Speech to Text to Speech

 

GitHub Repository: https://github.com/Ashot72/Speech-to-Text-to-Speech

Video Link: https://youtu.be/PZWEQjuDxog

 

I built a Node.js app where you can ask questions to ChatGPT using voice prompts, see the ChatGPT-like word-by-word answer, and then listen to the responses with voice.
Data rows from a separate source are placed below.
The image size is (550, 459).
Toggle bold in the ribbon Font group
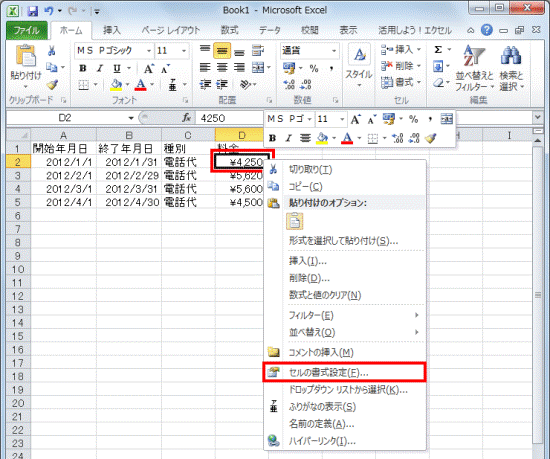pos(83,68)
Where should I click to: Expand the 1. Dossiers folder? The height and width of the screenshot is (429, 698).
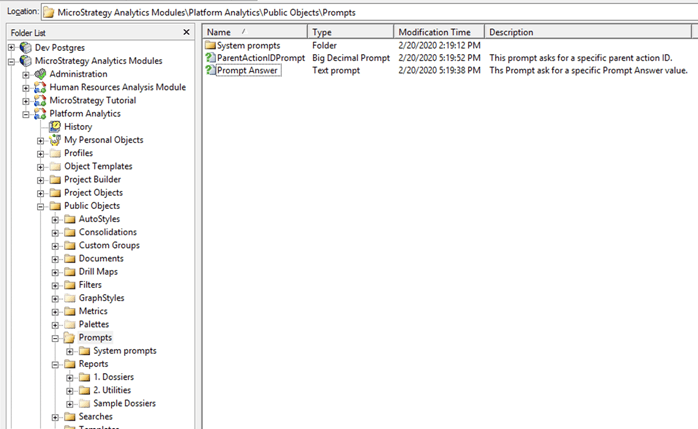70,377
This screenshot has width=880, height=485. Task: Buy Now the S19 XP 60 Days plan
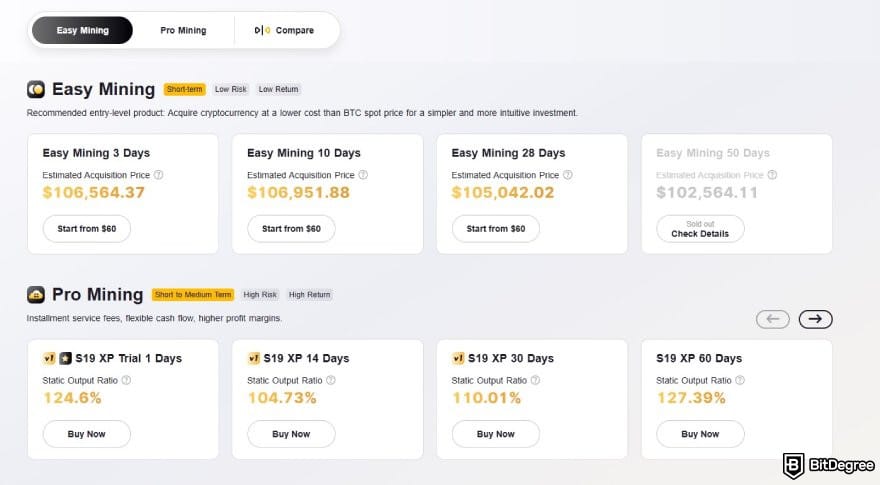(x=700, y=434)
Voice to Text: I turn an audio into text using Whisper https://openai.com/research/whisper which is an OpenAI Speech Recognition Model that turns audio

into text with up to 99% accuracy. Whisper is a speech transcription system form the creators of ChatGPT. Anyone can use it, and it is completely free.

The system is trained on 680 000 hours of speech data from the network and recognizes 99 languages.

Generating Answers: To generate word-by-word answers and display them, we utilize the LangChain streaming API https://js.langchain.com/. This API allows

us to receive words in real-time as they are generated. Additionally, we use Node.js Socket.IO, which enables bidirectional and event-based communication between

the client and server.

Text to Voice: I use gTTS.js https://www.npmjs.com/package/gtts which is Google Text to Speech JavaScript library originally written in Phyton.

 

Figure 1

Once you record your voice prompt and click on the Save button, the app generates an .mp3 file, and Whisper extracts the text from the audio.

 

Figure 2

Next, we pass the extracted prompt to LangChain to get words streamed back as they are generated and we display them to the client using Socket.IO.

 

Figure 3

Once the response is generated, we create an audio file based on that response so the user can listen to the answer.

 

Figure 4

You may notice that we used two instances of OpenAI. The LangChain OpenAI uses streaming, which we need, but the OpenAIApi does not support it. Additionally, the

OpenAiApi supports Whisper transcription, but LangChain OpenAI does not. Therefore, we use two instances with the same key located in the .env file.